[Dataset excerpts]
[Start of Attachment]
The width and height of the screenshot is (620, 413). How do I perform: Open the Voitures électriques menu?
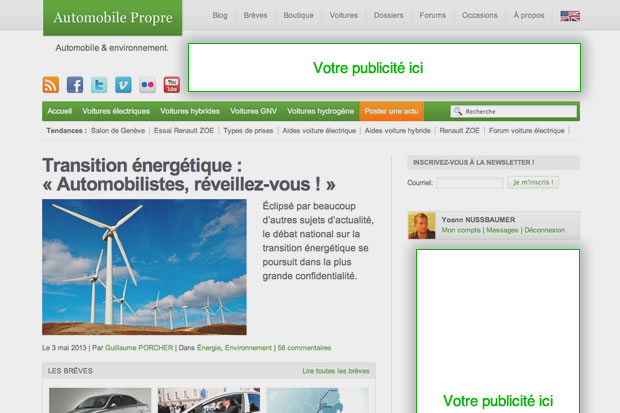tap(116, 111)
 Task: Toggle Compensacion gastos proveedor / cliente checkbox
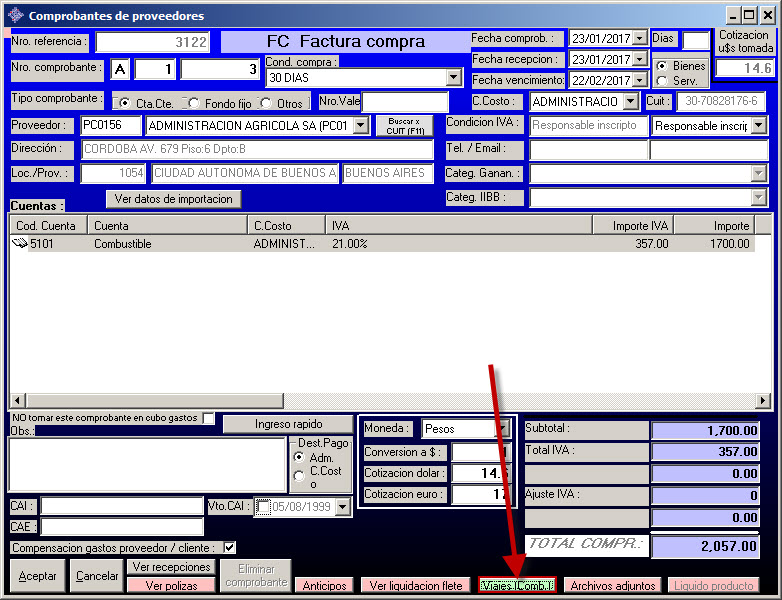230,547
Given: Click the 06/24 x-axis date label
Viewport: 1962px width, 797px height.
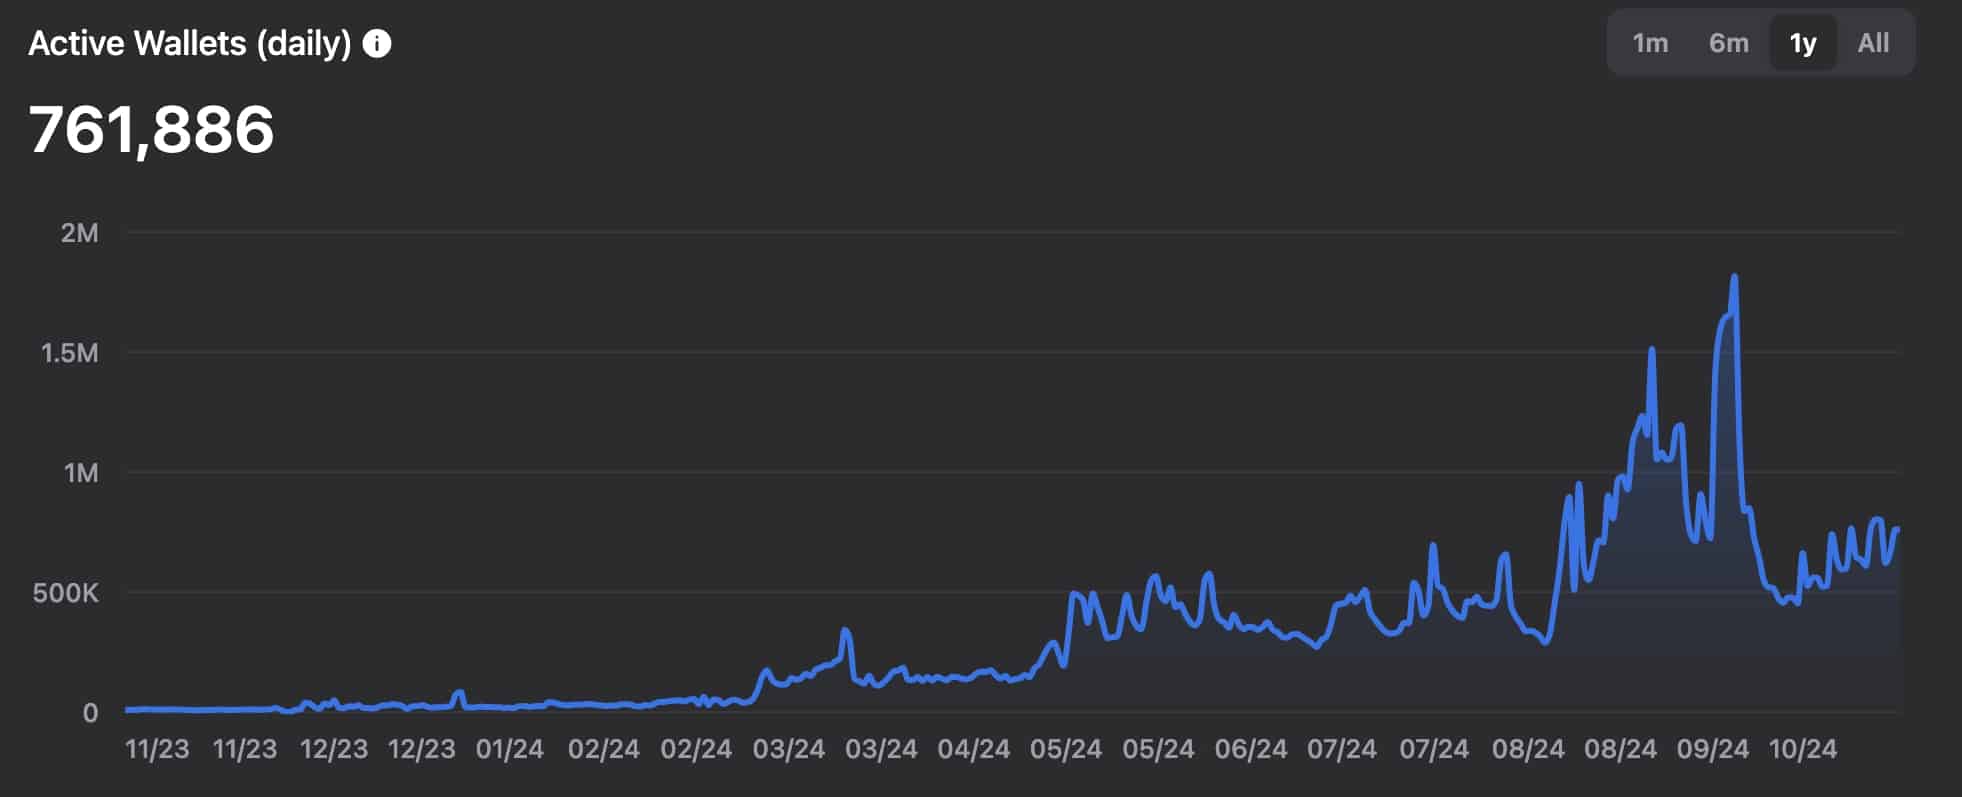Looking at the screenshot, I should (x=1250, y=749).
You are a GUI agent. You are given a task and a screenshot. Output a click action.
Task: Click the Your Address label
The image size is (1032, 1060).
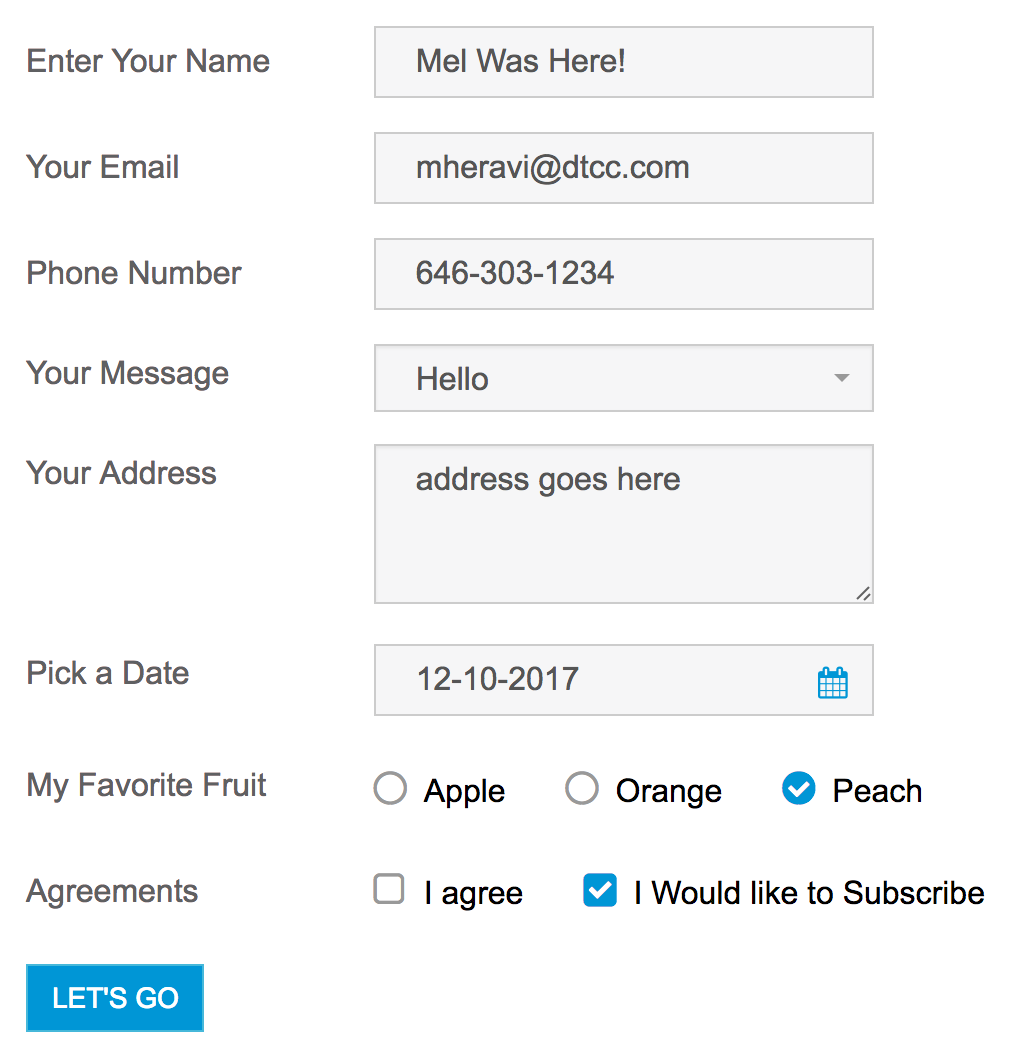click(x=122, y=473)
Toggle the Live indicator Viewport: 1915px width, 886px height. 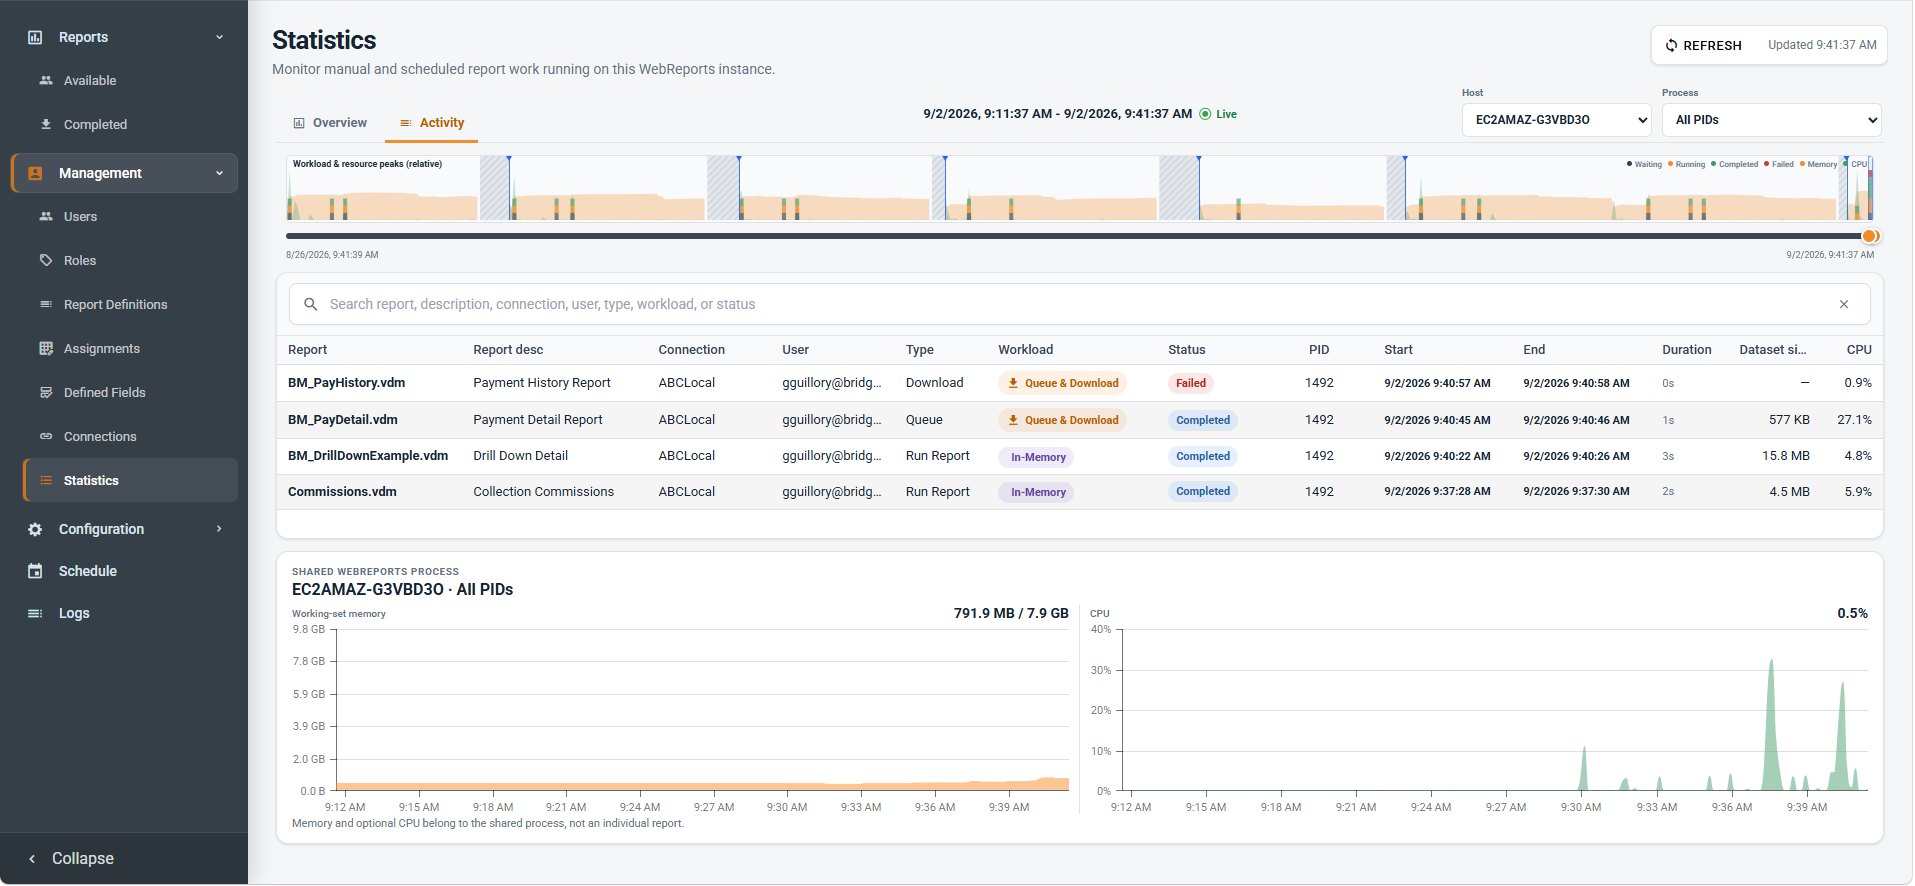[x=1219, y=114]
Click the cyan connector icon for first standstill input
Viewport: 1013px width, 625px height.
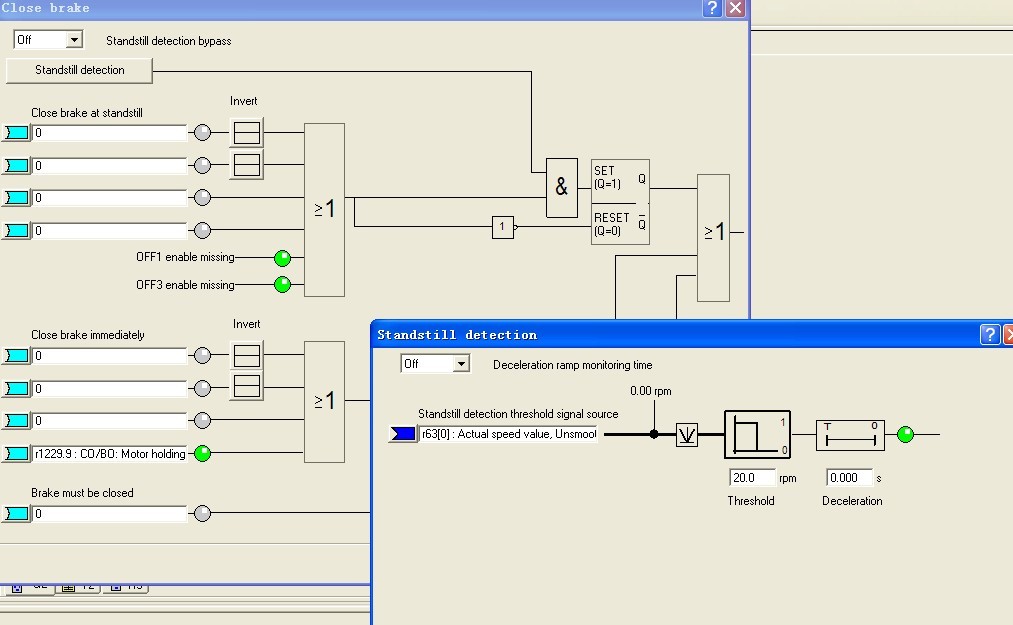16,132
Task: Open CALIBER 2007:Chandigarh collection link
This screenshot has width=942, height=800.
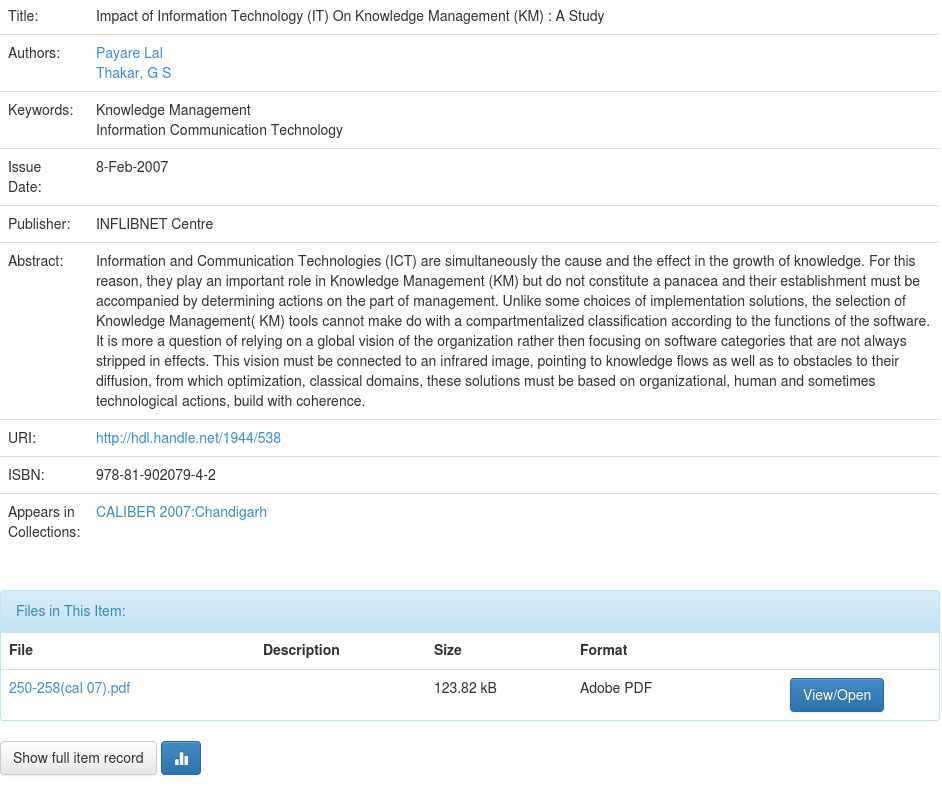Action: (181, 512)
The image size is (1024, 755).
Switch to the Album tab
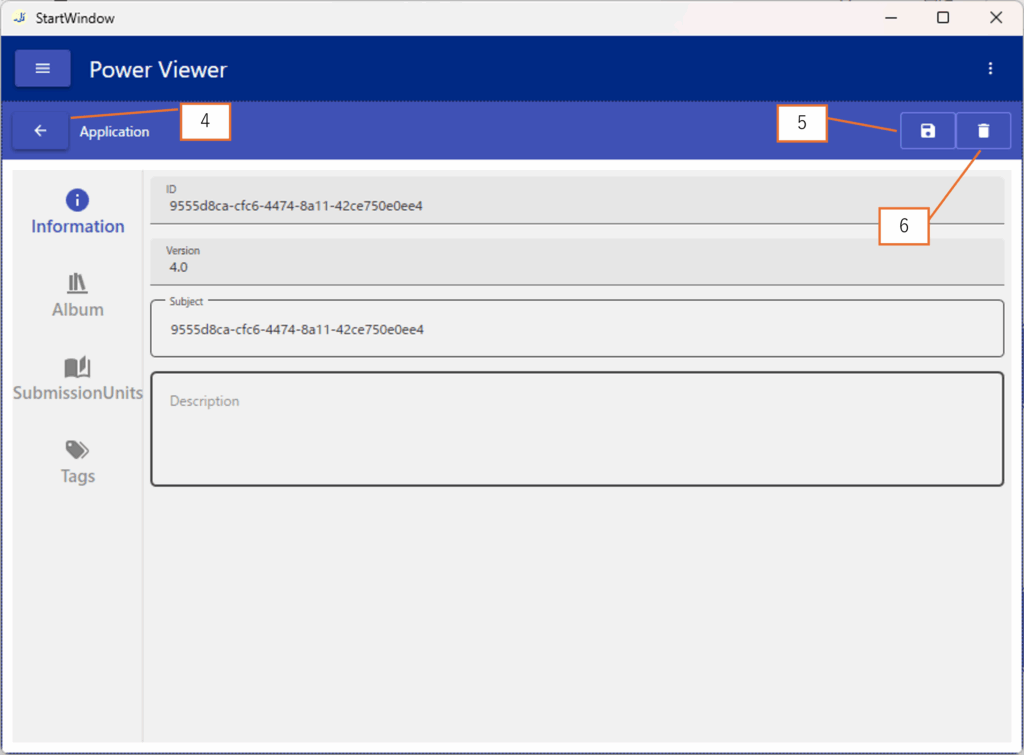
[End of Attachment]
▸ What you need to do
Report every line in the data above in which the word "label" appears.

▸ Task result
Given: Click the 06/24 x-axis date label
Task: Click the Your Address label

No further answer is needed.